为什么我们偏向浮点数的指数? [英] Why do we bias the exponent of a floating-point number?
问题描述
我试图用二进制数字的浮点数来表达我的头,但我无法找到,无论我在哪里看,这个问题的答案都很好。
为什么指数有偏差?
好的旧可靠的补码法有什么问题?
<我试图看看维基百科关于这个话题的文章,但是它所说的只是:对于有符号值的通常表示,会使比较变得更难。
1.1
被编码为位串(msb优先) <$ p $
0011111111110001100110011001100110011001100110011001100110011010
>为了这个工作,具有较小指数的数字需要在具有较大指数的数字之前进行比较。一个有偏倚的指数使得这个工作成为可能,而一个用二进制补码表示的指数会使得比较更加涉及。我相信这就是维基百科的评论。 另一个观察结果是,使用所选的编码,浮点数 I'm trying to wrap my head around this floating point representation of binary numbers, but I couldn't find, no matter where I looked, a good answer to the question. Why is the exponent biased? What's wrong with the good old reliable two's complement method? I tried to look at the Wikipedia's article regarding the topic, but all it says is: "the usual representation for signed values, would make comparison harder." The IEEE 754 encodings have a convenient property that an order comparison can be performed between two positive non-NaN numbers by simply comparing the corresponding bit strings lexicographically, or equivalently, by interpreting those bit strings as unsigned integers and comparing those integers. This works across the entire floating-point range from +0.0 to +Infinity (and then it's a simple matter to extend the comparison to take sign into account). Thus for example in IEEE 754 binary 64 format, while which occurs lexicographically before the bit string for For this to work, numbers with smaller exponents need to compare before numbers with larger exponents. A biased exponent makes that work, while an exponent represented in two's complement would make the comparison more involved. I believe this is what the Wikipedia comment applies to. Another observation is that with the chosen encoding, the floating-point number 这篇关于为什么我们偏向浮点数的指数?的文章就介绍到这了,希望我们推荐的答案对大家有所帮助,也希望大家多多支持IT屋!

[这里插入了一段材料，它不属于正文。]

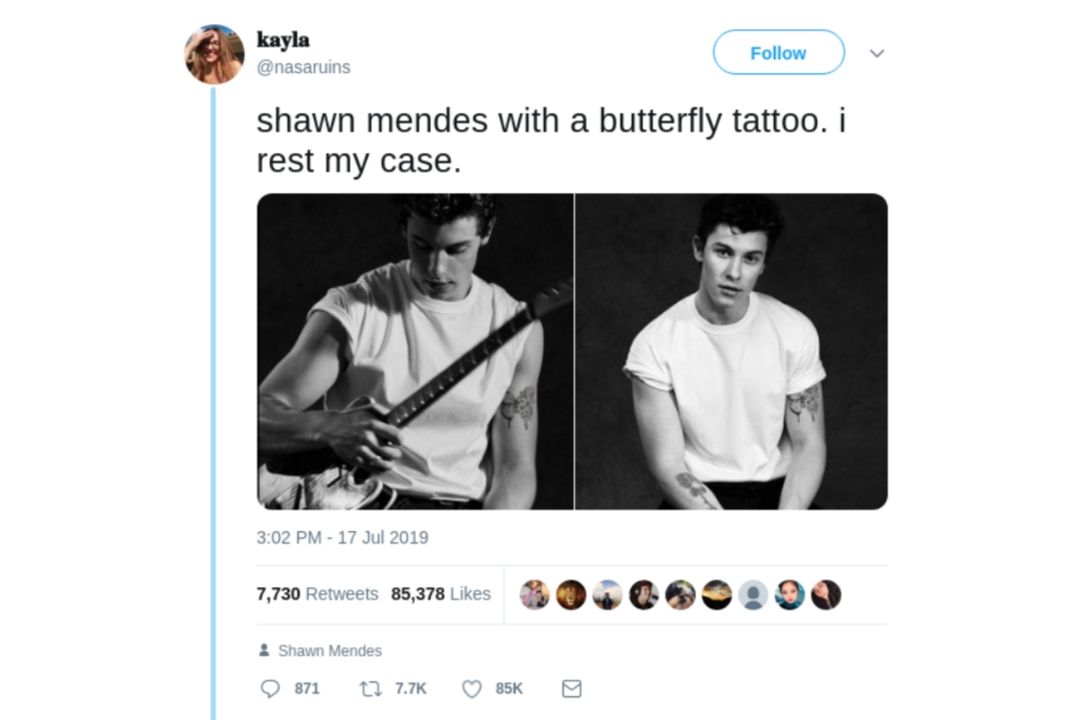The width and height of the screenshot is (1080, 720).
Task: Open the first liker avatar in the row
Action: pyautogui.click(x=534, y=595)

$ $ $ $ $ $ $ $ $ $ $ $ $ $ $ $ $ $ $ $ $ $ $ $ $ $ $ $ $ $ $ $ $ $ $ $ $在$ 1.1
的位串之前按照字典顺序出现。
+0.0
被编码为完全由零组成的位串。
1.1
is encoded as the bit string (msb first)0011111111110001100110011001100110011001100110011001100110011010
0.01
is encoded as the bit string0011111110000100011110101110000101000111101011100001010001111011
1.1
.+0.0
is encoded as a bit string consisting entirely of zeros.